Query optimization tips
Limit time ranges for high-cardinality metrics
# Be cautious with broad queries over long time ranges
sum by ("service.name") ({"http.server.duration"}[1h])
Aggregate early when possible
# Better - aggregate before complex operations
sum(rate({"http.server.request.count"}[5m])) by ("service.name")
# Avoid - complex operations on high cardinality labels unless necessary
rate(sum({"http.server.request.count"}[5m]) by ("service.name", "http.method", "http.status_code"))
For more information on aggregation operators, see Prometheus aggregation operators.

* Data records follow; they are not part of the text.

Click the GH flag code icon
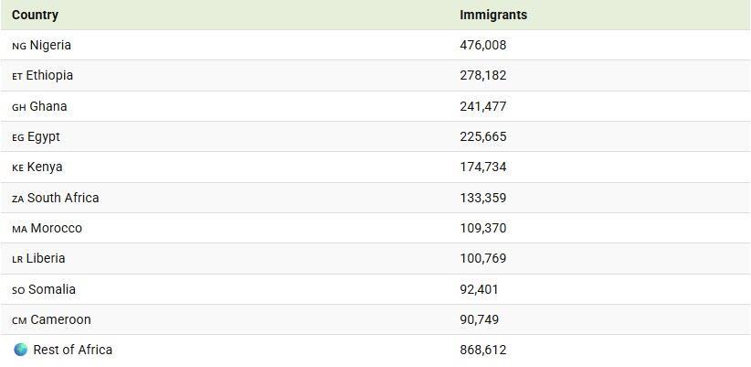19,107
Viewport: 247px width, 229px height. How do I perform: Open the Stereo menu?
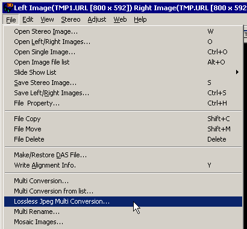click(70, 19)
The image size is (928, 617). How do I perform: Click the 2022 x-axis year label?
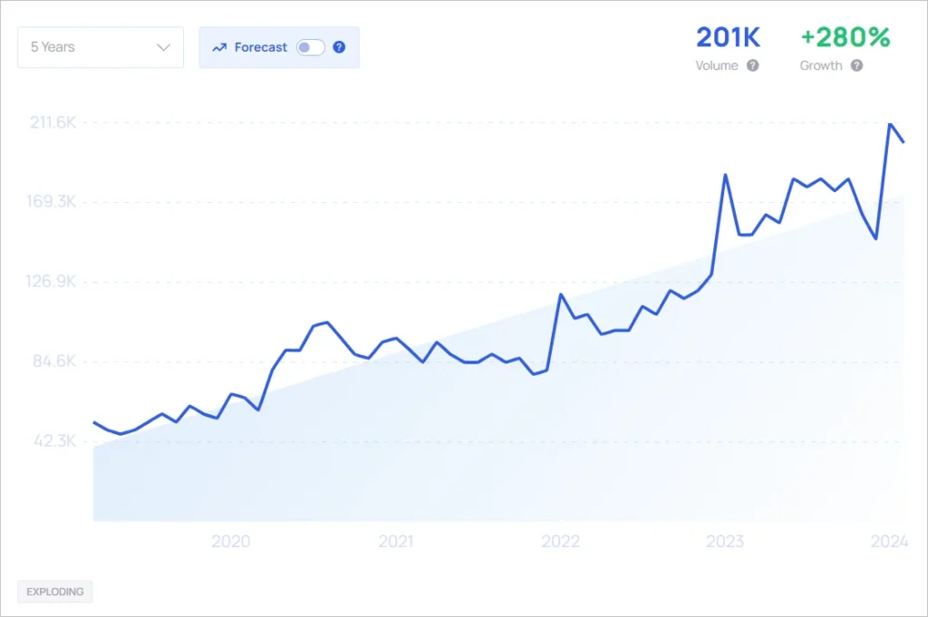(560, 542)
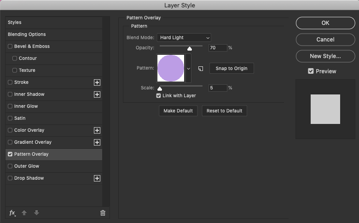Click the trash delete effect icon
The height and width of the screenshot is (223, 359).
point(103,213)
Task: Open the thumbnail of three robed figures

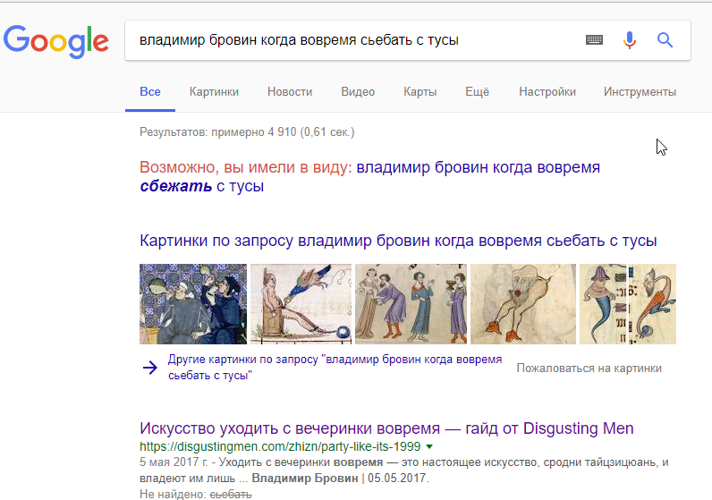Action: click(x=411, y=304)
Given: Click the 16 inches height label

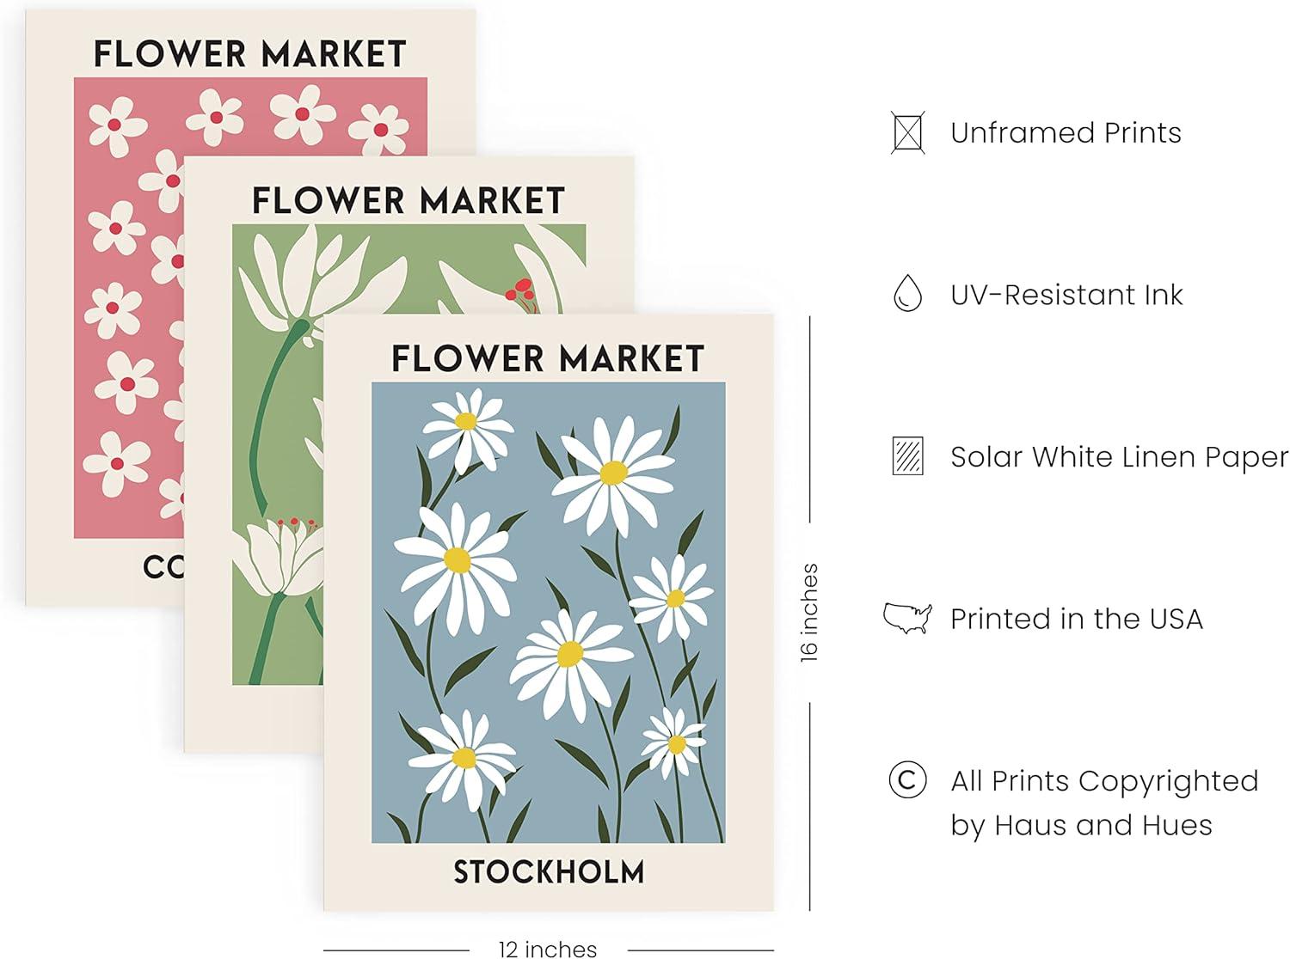Looking at the screenshot, I should pos(809,612).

Troubleshooting common issues
Missing metrics with dots in names
Problem: Queries return no data for metrics like http.server.duration.
Solution: Use UTF-8 quoting with curly braces or __name__ selector:
# Try UTF-8 quoting with curly braces first
{"http.server.duration"}
# Fallback to __name__
{__name__="http.server.duration"}
Incorrect rate calculations
Problem: Rate calculations show unexpected spikes or drops.

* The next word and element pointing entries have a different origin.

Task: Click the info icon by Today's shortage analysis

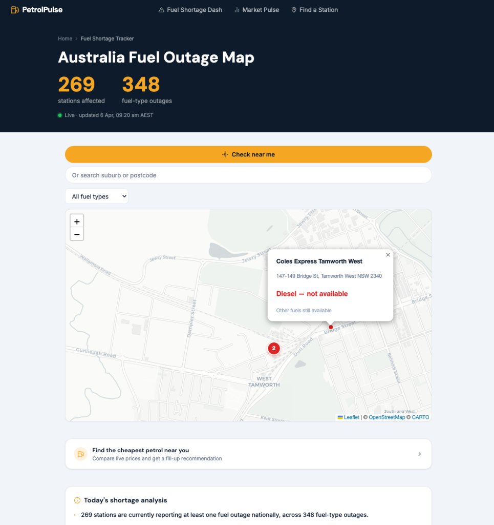Action: pos(77,500)
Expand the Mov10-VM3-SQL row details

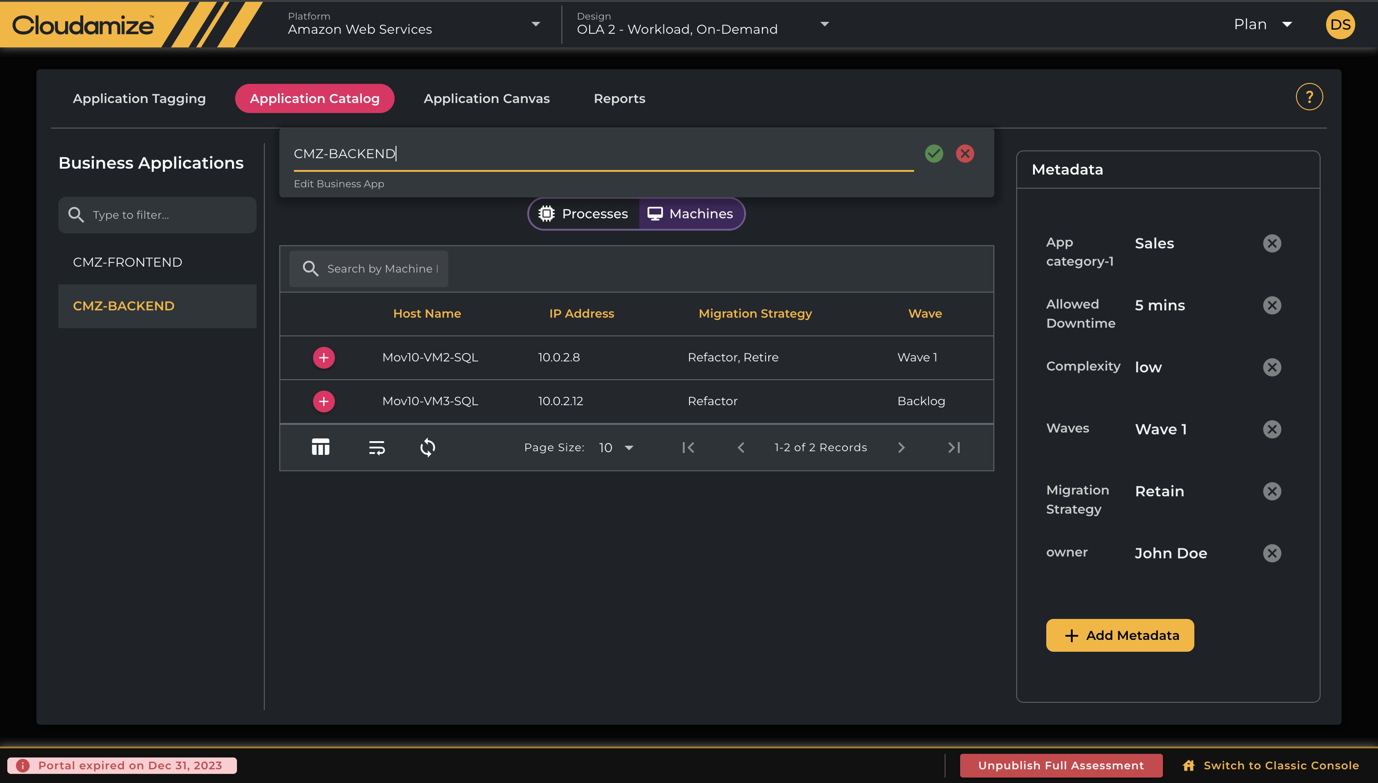click(x=324, y=401)
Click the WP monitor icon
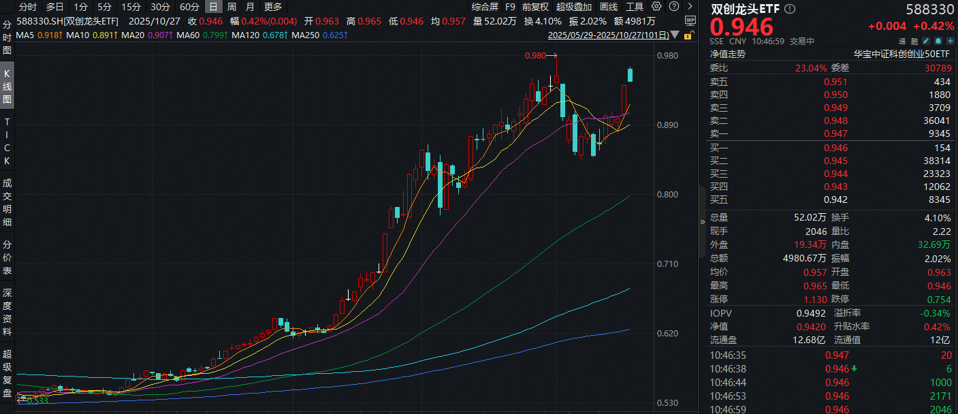Image resolution: width=958 pixels, height=414 pixels. (x=689, y=20)
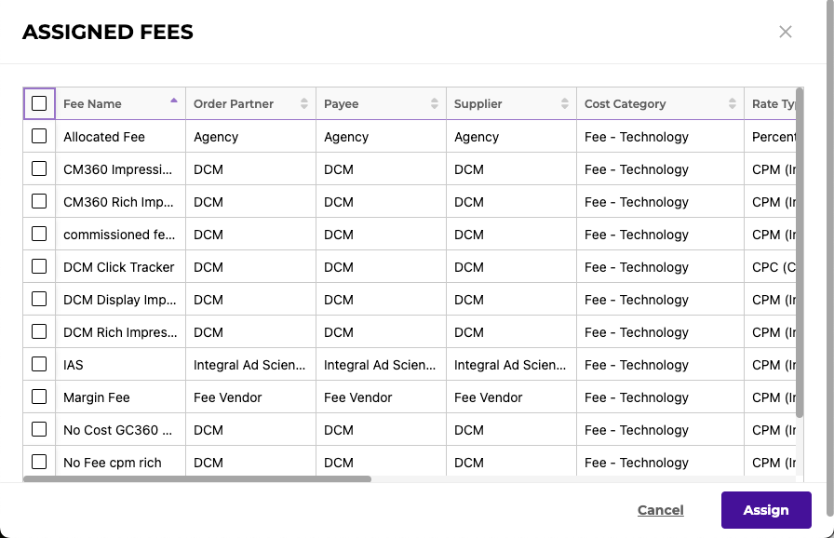Click the Cancel link
The image size is (834, 538).
[661, 510]
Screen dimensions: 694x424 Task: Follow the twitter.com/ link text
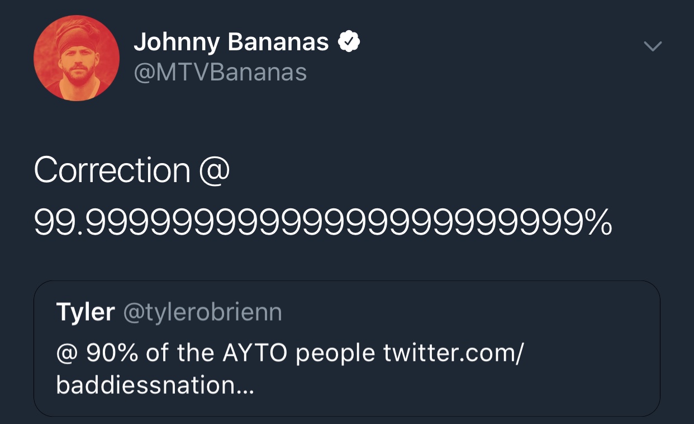coord(453,352)
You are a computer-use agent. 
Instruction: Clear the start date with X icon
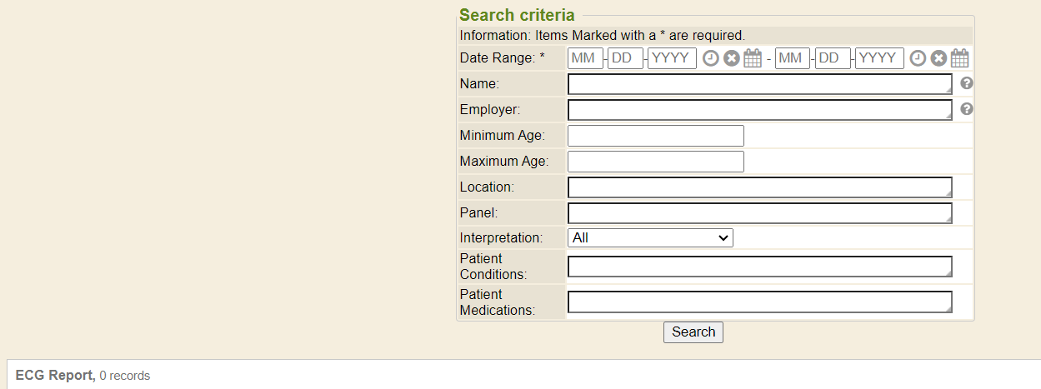coord(731,58)
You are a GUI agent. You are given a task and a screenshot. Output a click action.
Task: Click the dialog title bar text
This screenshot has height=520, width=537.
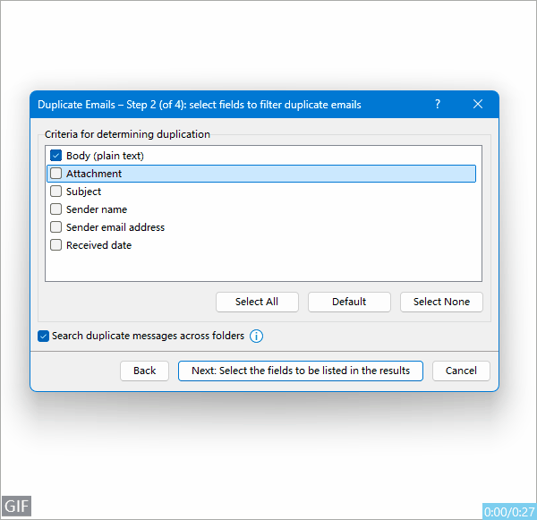click(x=199, y=105)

Solution: Verify temporality and adjust queries:
# For cumulative metrics
rate({"http.server.request.count"}[5m])
# For delta metrics (no rate needed)
{"http.server.request.count"}
Label name conflicts
Problem: OpenTelemetry resource attributes conflict with Prometheus conventions.
Solution: Use explicit label selection:
# Specify the exact label name
{"service.name"="my-service"}
# Avoid regex when possible
{"service.name"!~"other-service"}